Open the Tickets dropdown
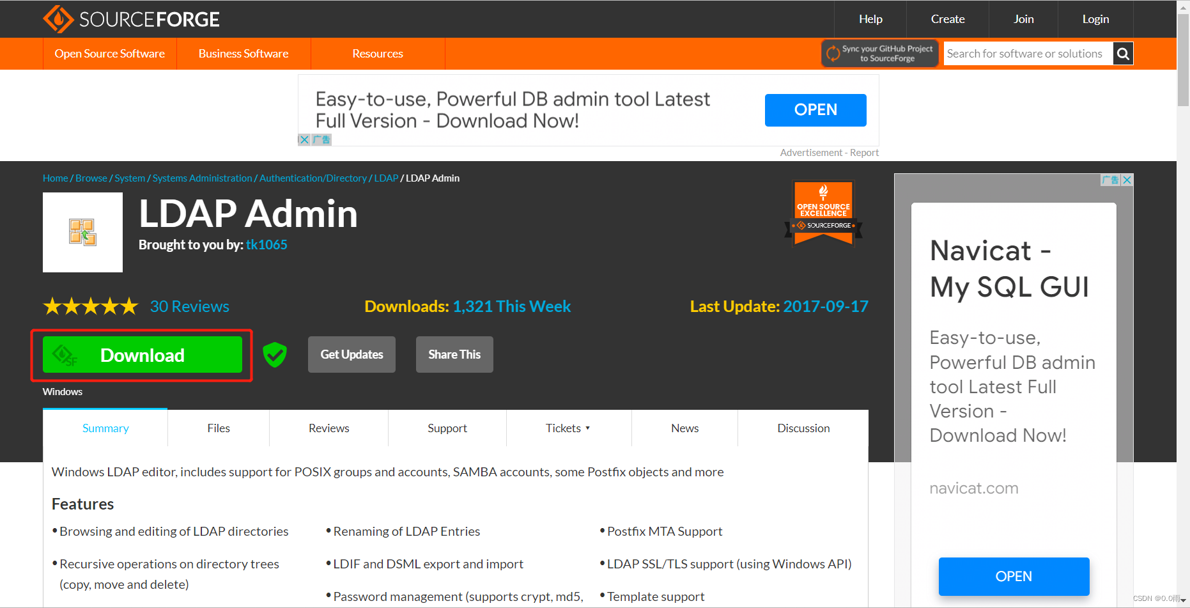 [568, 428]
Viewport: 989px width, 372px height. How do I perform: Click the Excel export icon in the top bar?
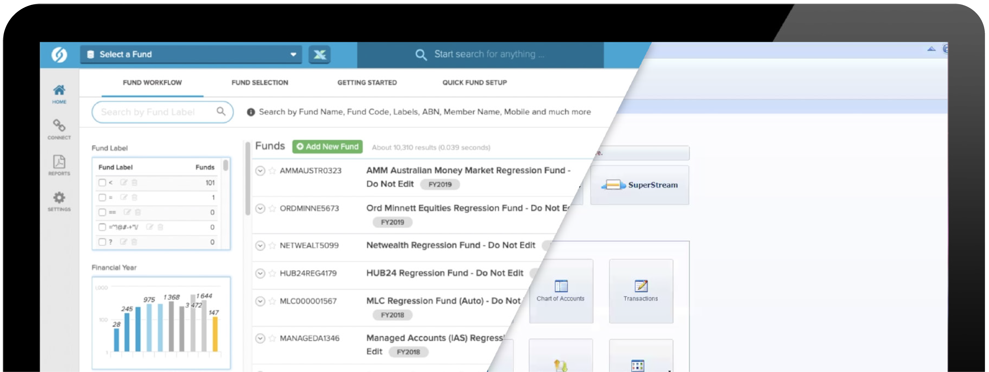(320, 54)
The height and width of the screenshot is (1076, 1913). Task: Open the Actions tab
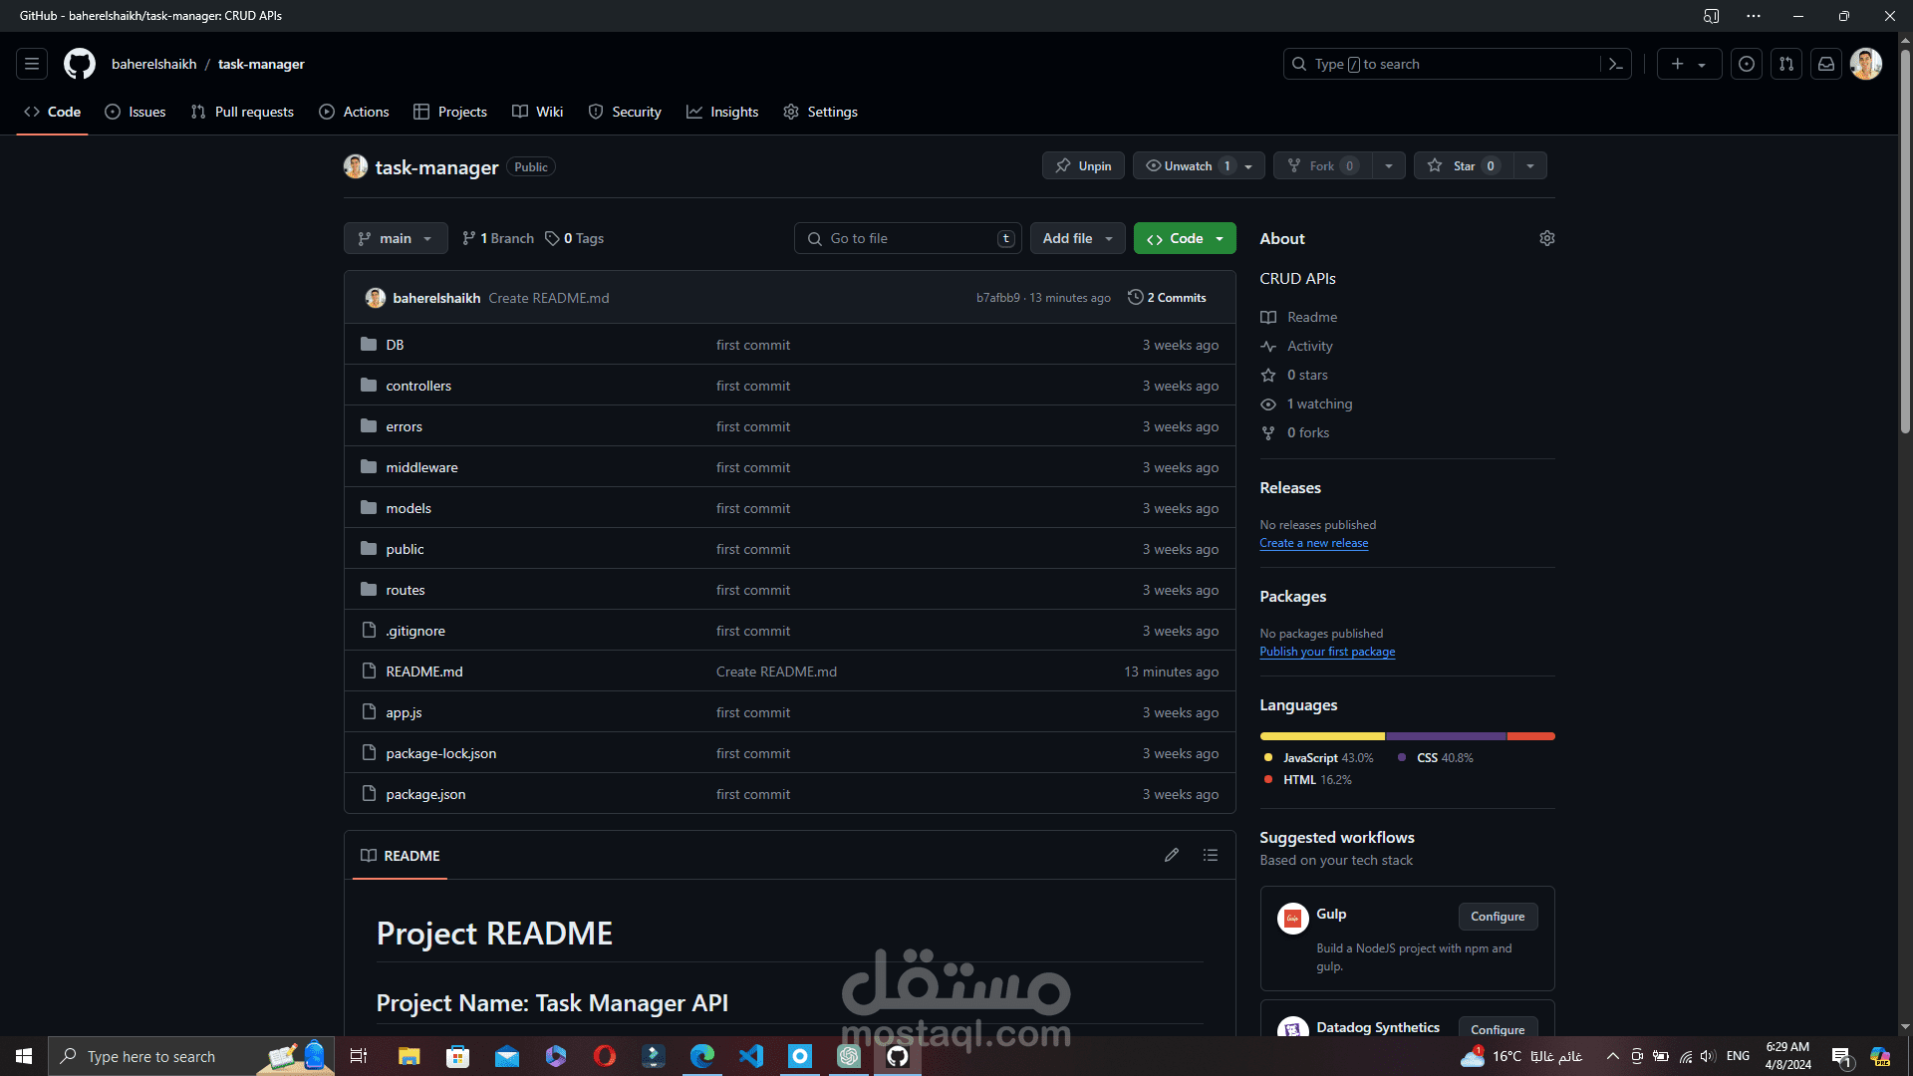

---

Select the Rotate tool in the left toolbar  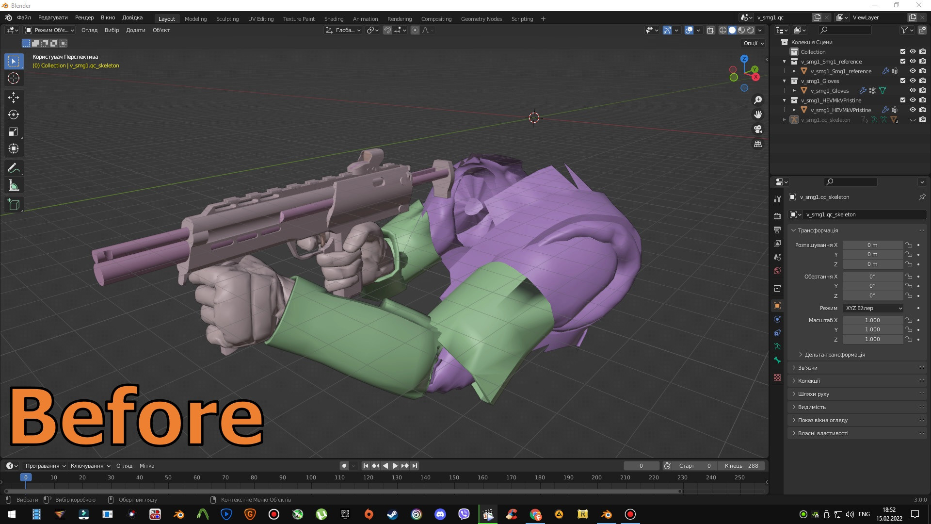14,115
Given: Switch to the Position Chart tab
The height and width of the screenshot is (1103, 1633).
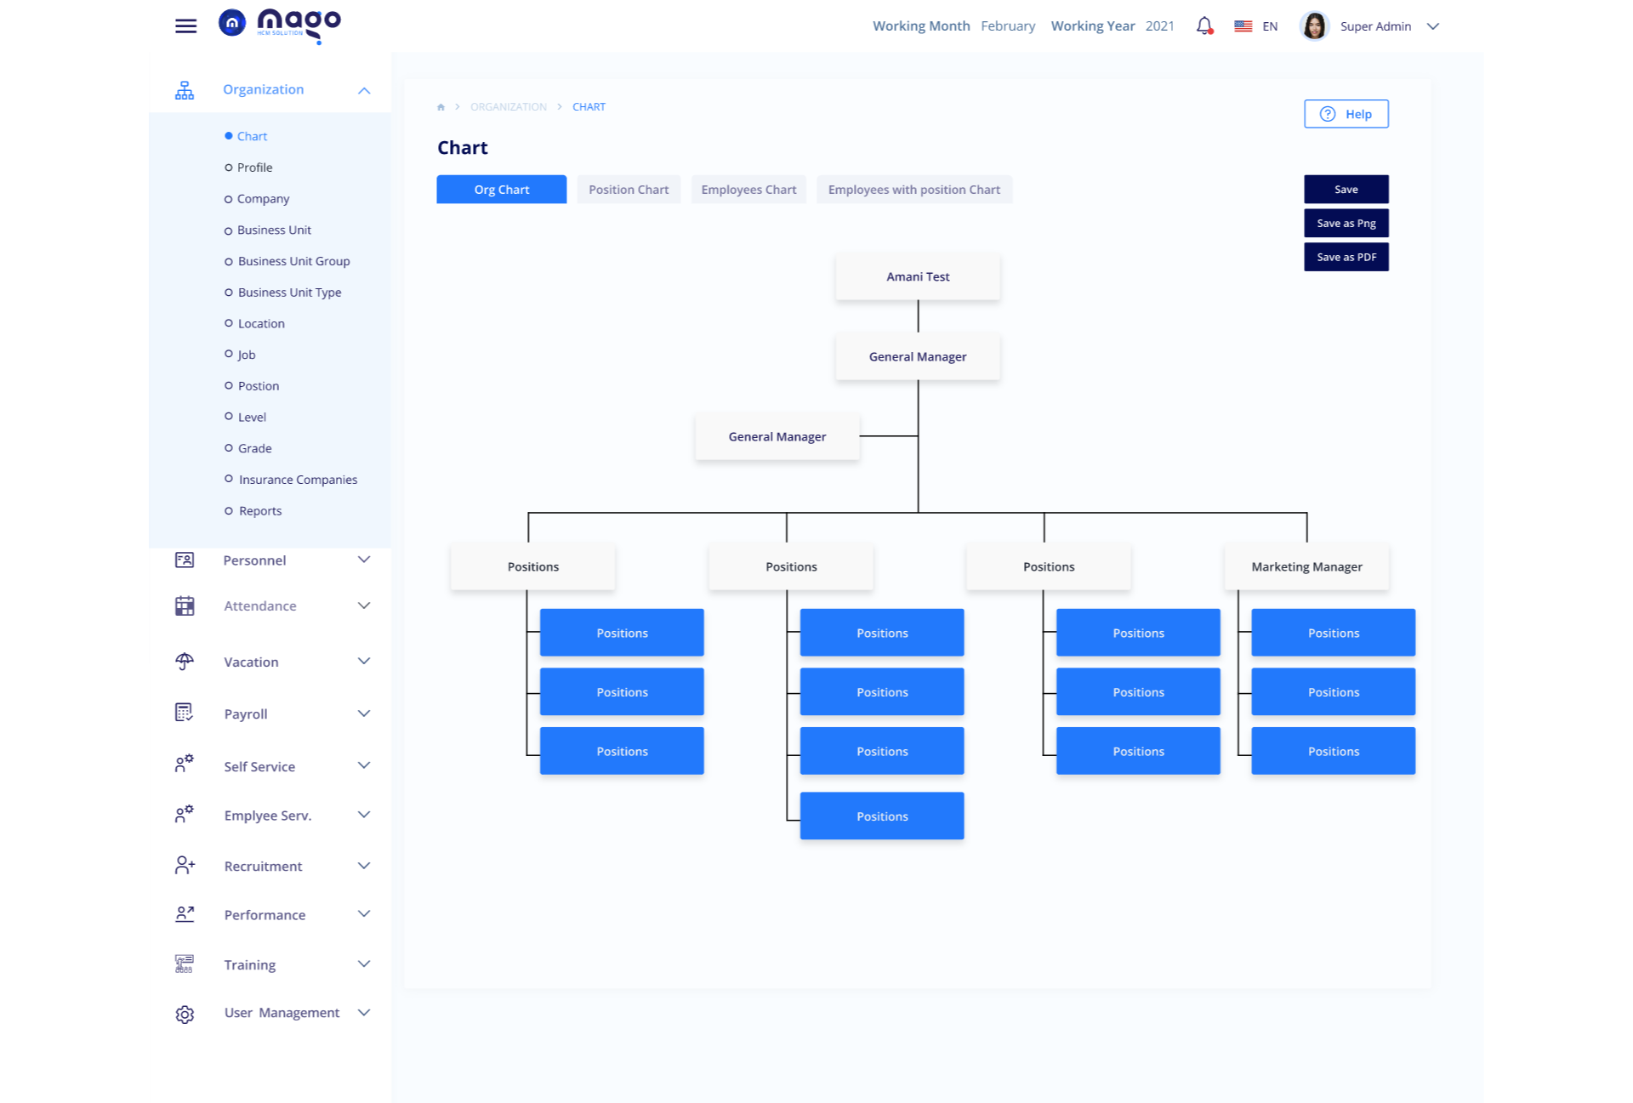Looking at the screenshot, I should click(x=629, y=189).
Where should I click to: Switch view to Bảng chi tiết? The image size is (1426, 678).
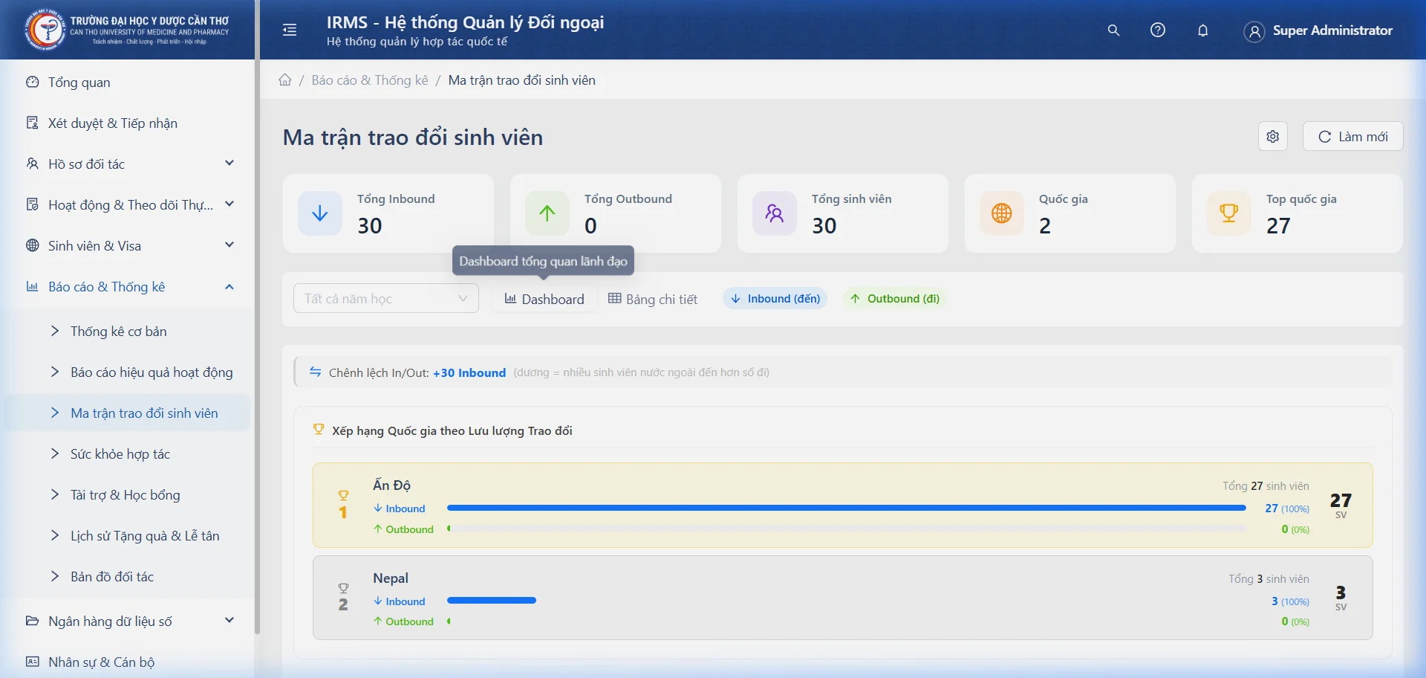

...

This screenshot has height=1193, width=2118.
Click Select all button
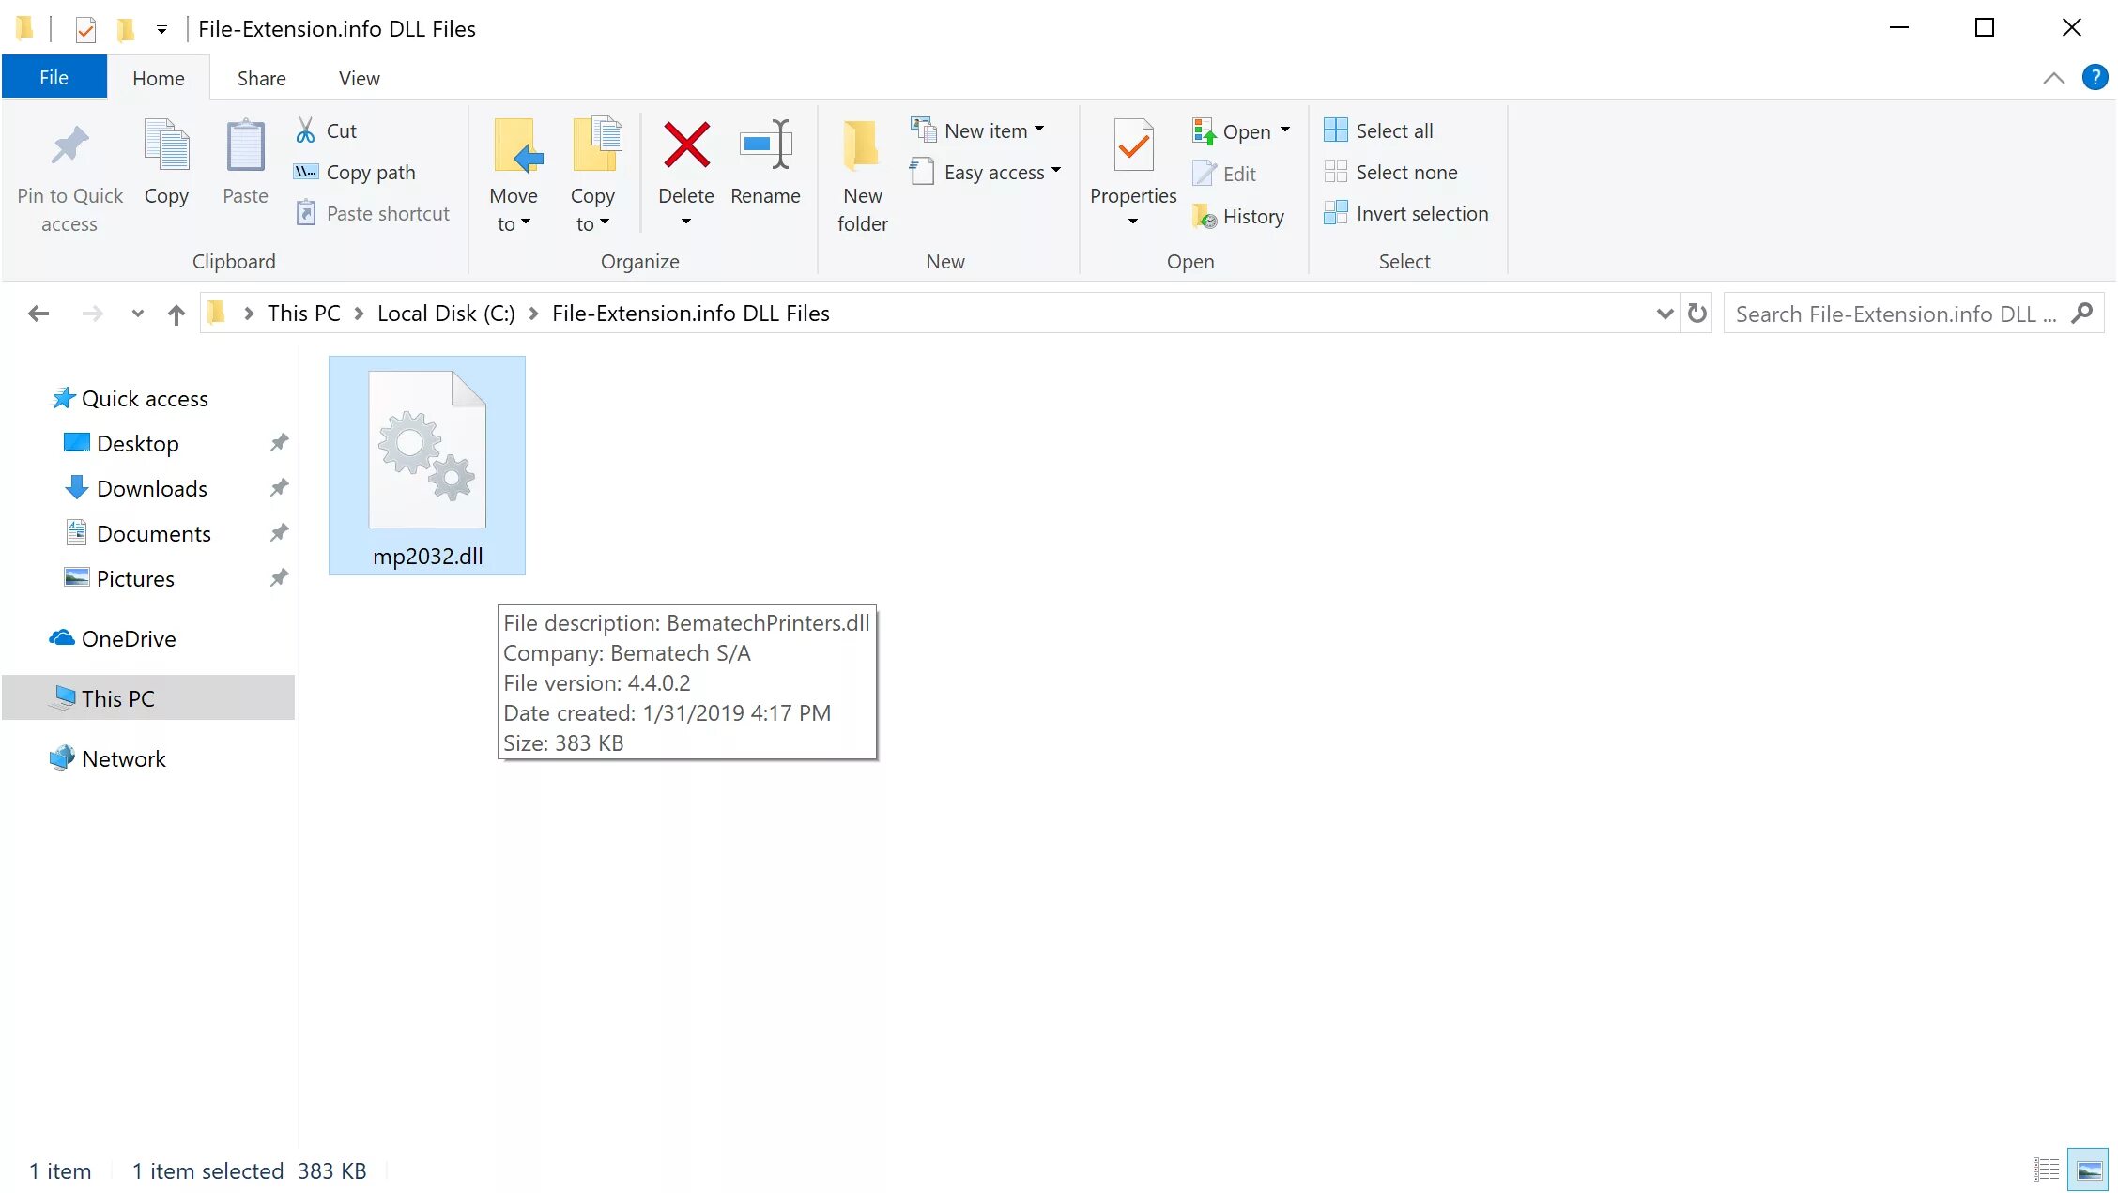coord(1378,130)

→ Brief
Set down, exactly as written above, each line from the one with "Open the Tickets dropdown" through the one with "The height and width of the screenshot is (1076, 1913).", and skip the pictures.

→ Answer box
Open the Tickets dropdown
 [568, 428]
Viewport: 989px width, 372px height. How do I perform: Click the Excel export icon in the top bar?
(320, 54)
The height and width of the screenshot is (1076, 1913). Task: Open the Actions tab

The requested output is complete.